## Brano scelto
━━━━

Ulteriormente limitato, inoltre, se, dovendosi prescindere (come sembra) dall’oggetto del procedimento, si tiene conto del complesso sistema presuntivo disciplinato dall’art. 275, co. 3 c.p.p., il quale, estendendosi anche alle esigenze cautelari, appare intrinsecamente inconciliabile con l’istituto.

Ed allora, v’è davvero da ritenere che talvolta l’oggetto del procedimento da un lato, talvolta l’oggetto della situazione di pericolo dall’altro, finiranno col rendere praticamente eccezionale il ricorso all’istituto. 

Problematica appare, poi, la esatta collocazione del requisito costituito dal giudizio di “sussistenza” di esigenze ostative lungo la dinamica procedurale, nel senso che occorre chiedersi se la valutazione rilevante ai fini dell’attivazione o meno del contraddittorio preliminare sia quella del pubblico ministero che, nel formulare la richiesta, prospetta le esigenze cautelari secondo gli stringenti parametri indicati nell’art. 274 c.p.p. oppure quella, in ipotesi divergente, del giudice[16].

Infatti, la Corte di cassazione, con un orientamento oramai consolidato ed abbastanza risalente, ha stabilito non soltanto che il giudice dispone della facoltà di ritenere la sussistenza di una esigenza cautelare diversa da quella prospettata dal pubblico ministero nella sua richiesta[17], ma addirittura che la domanda cautelare da questi proposta possa anche non contenere indicazioni sul punto[18].

━━━━

## Dati registrati

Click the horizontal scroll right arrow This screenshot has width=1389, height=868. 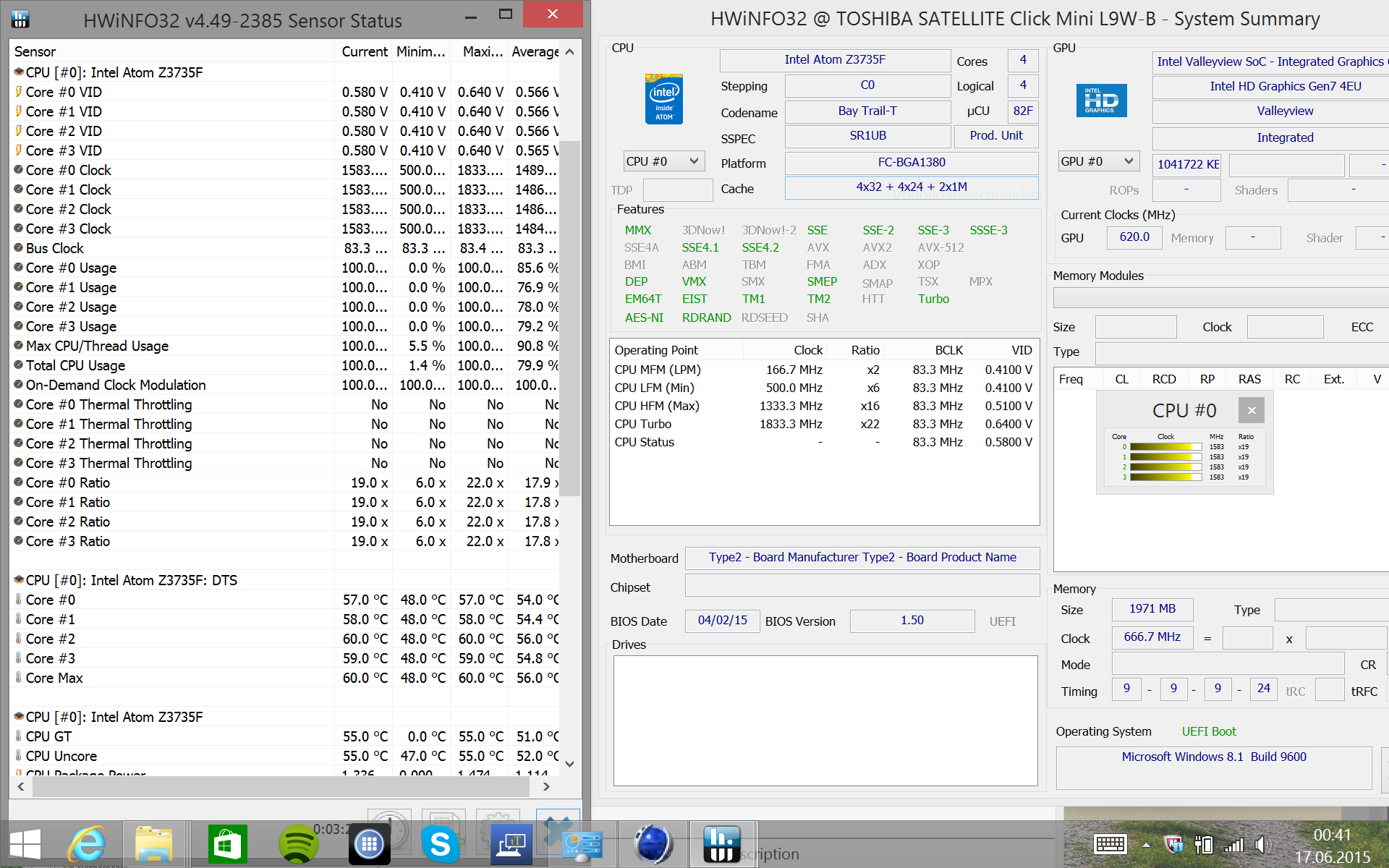[546, 786]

━━━━

## Richiesta assegnata A
Come diventa la parte del brano sulle esigenze cautelari che si apre con le parole contenenti "Ulteriormente limitato, inoltre, se, dovendosi" e si chiude con "il ricorso all’istituto.", se si scambia "procedimento" con "processo"?
## Richiesta assegnata B
Come prosegue il brano sulle esigenze cautelari dopo l'ultima frase riportata? Scrivine il seguito.

## Risposta A
Ulteriormente limitato, inoltre, se, dovendosi prescindere (come sembra) dall’oggetto del processo, si tiene conto del complesso sistema presuntivo disciplinato dall’art. 275, co. 3 c.p.p., il quale, estendendosi anche alle esigenze cautelari, appare intrinsecamente inconciliabile con l’istituto.

Ed allora, v’è davvero da ritenere che talvolta l’oggetto del processo da un lato, talvolta l’oggetto della situazione di pericolo dall’altro, finiranno col rendere praticamente eccezionale il ricorso all’istituto.

## Risposta B
Alla luce della formulazione normativa, la quale individua nella “sussistenza” – e, dunque, nel giudizio di sussistenza, ossia quello formulato da chi, ritenendo che sussista (quantomeno) una esigenza cautelare, dispone la misura – dell’esigenza ostativa il fattore preclusivo rispetto all’attivazione dell’interrogatorio preventivo, e tenuto conto della giurisprudenza della Corte di cassazione appena richiamata – per la quale, dunque, una prospettazione sul tema delle esigenze cautelari potrebbe finanche mancare nella domanda cautelare, ipotesi che bloccherebbe a priori ed in modo assoluto e generalizzato il ricorso allo strumento – appare corretto ritenere che l’effetto ostativo si connetta esclusivamente alla valutazione del giudice[19].

Soluzione, questa, che appare altresì maggiormente garantista, posto che non può non riconoscersi che, volendo, nell’ambito di una prospettiva accusatoria quale è quella del pubblico ministero richiedente, lo spazio argomentativo per sostenere la ricorrenza di esigenze ostative potrebbe sempre ricavarsi dalla lettura degli elementi investigativi.

Soluzione, però, che schiude le porte a problemi di altra natura ma di primario rilievo, coinvolgendo anche su questo versante il tema dell’imparzialità del giudice.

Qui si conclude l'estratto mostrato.